The Shakespeare Playground™ is an outgrowth of the educational program Bucciarelli started at KCSC in 1996. Dubbed “the hottest” theatre workshop for children by The New York Post in 2000, this program was hosted annually by KCSC for over a dozen years, and by Shakespeare on the Sound (Rowayton, Connecticut) for eight. It was featured in all but name at the California Shakespeare Theater (Berkeley, California) in 2005, and has been in residence at many public and private schools and arts organizations on both coasts in the U.S. and Canada.
In British Columbia, she presently serves as producing Artistic Director of City Stage New West, and recently produced a professional cast recording of Stump City Stories, an original Canadian musical by George Ryan based on the diverse history of New Westminster, commissioned by CSNW in 2009 to celebrate the City’s 150th anniversary. In 2010, this Ovation Award-nominated musical was presented free of charge to 1500 New Westminster high school students, along with complementary educational programming. For CSNW she has also directed T.S. Eliot’s Murder in the Cathedral, and Shakespeare’s King Lear as part of a special project “Enduring Age/Enduring Youth”, which brought together senior professional classical actors with emerging artists. As a Vancouver actor, she has performed a critically-acclaimed solo show about poet Emily Dickinson, appeared as ‘Goneril’ in a Jessie-nominated production of King Lear and has appeared in commercials and small roles on television.
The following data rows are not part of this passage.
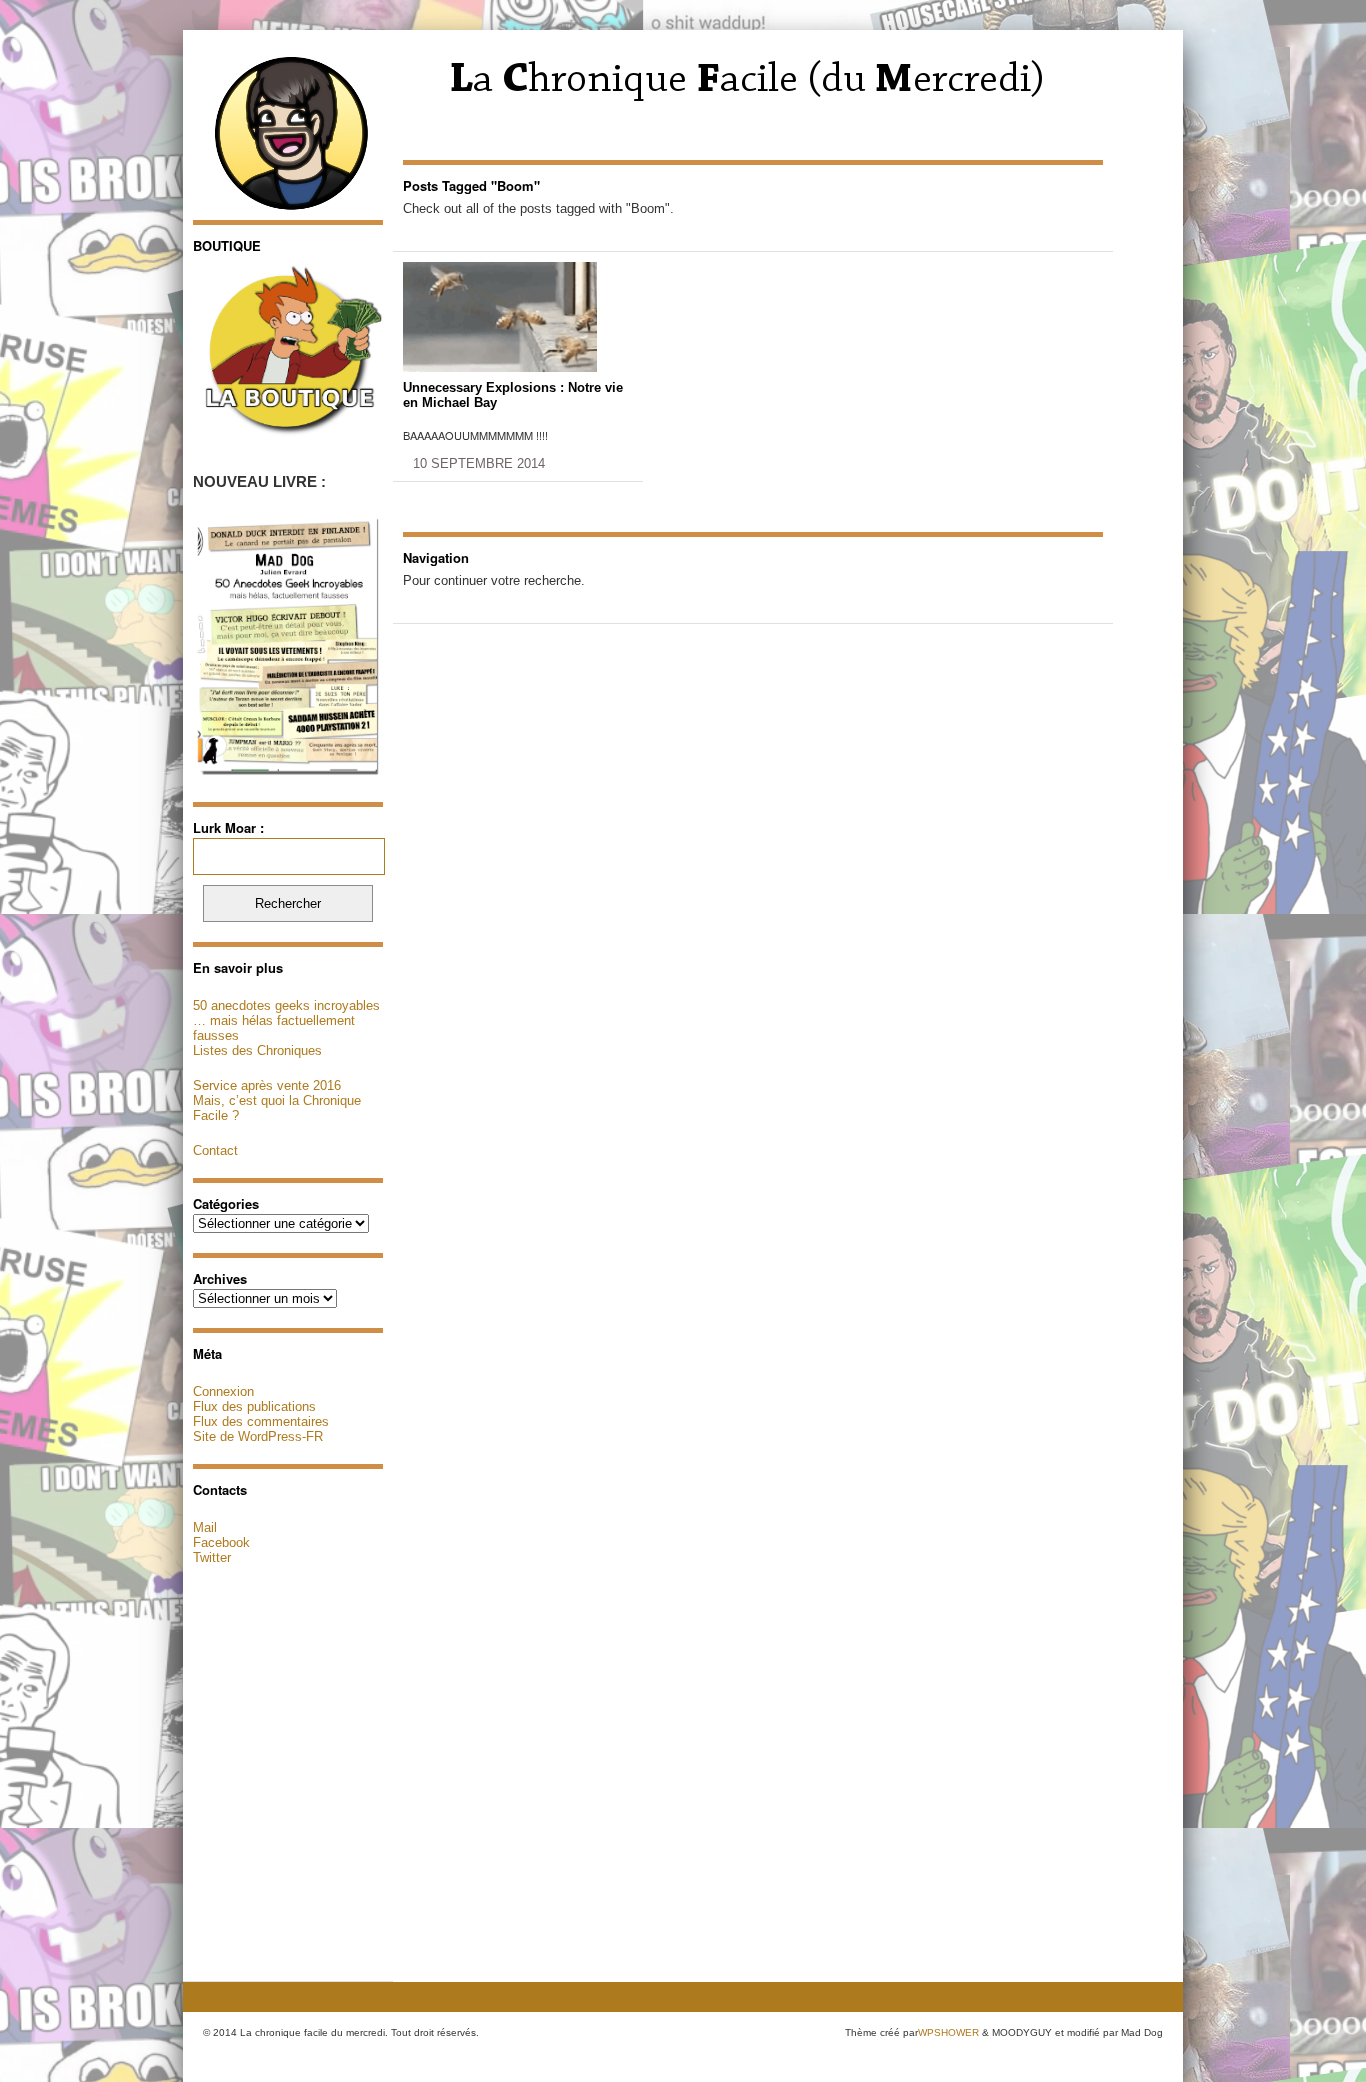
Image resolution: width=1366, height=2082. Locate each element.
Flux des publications (254, 1406)
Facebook (221, 1542)
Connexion (223, 1391)
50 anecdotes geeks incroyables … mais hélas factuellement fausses (286, 1020)
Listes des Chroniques (257, 1050)
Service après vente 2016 (267, 1085)
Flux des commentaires (261, 1421)
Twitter (212, 1557)
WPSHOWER (948, 2032)
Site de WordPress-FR (258, 1436)
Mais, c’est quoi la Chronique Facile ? (277, 1108)
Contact (215, 1150)
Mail (205, 1527)
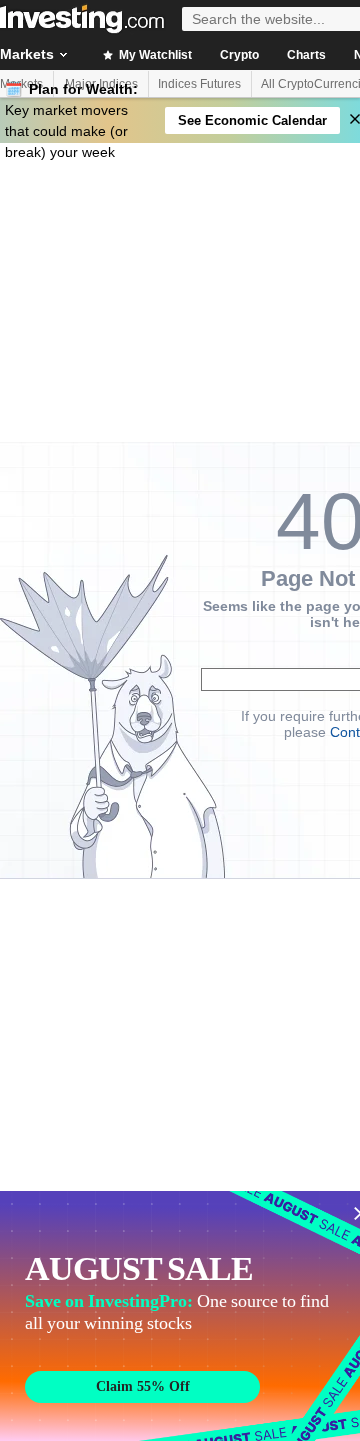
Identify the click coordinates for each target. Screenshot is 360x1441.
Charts (306, 55)
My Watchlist (154, 55)
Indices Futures (199, 84)
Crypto (239, 55)
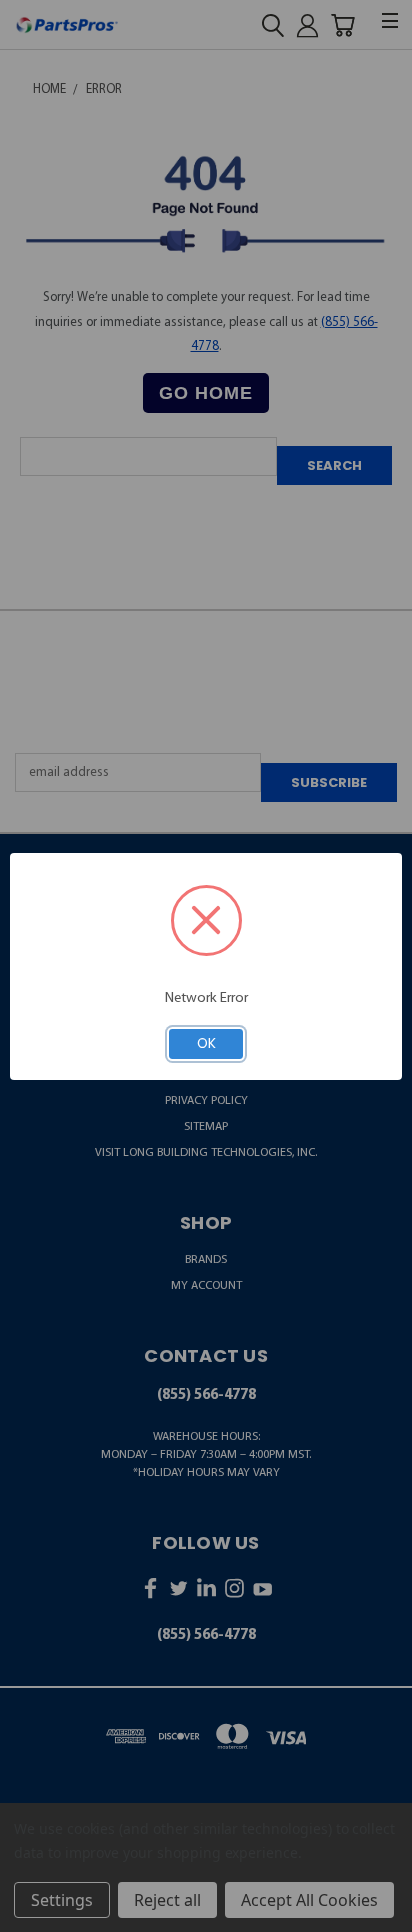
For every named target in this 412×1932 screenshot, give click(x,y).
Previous (30, 1915)
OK (206, 1043)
An Honors graduate of Wesleyan University, and of the Eugene O’Neill Theater National Theater Institute, Renée has taught at The Brearley School (New York, NY), for Bard on the Beach (Vancouver, BC), and as an adjunct professor for St. Francis College (Brooklyn, NY) and the University of Rochester (Rochester, NY). In 2004 she chaired a panel on “Innovative Educational Outreach” for the Shakespeare Theatre Association of America. She is a Langara College (Vancouver, BC) certified hatha yoga teacher.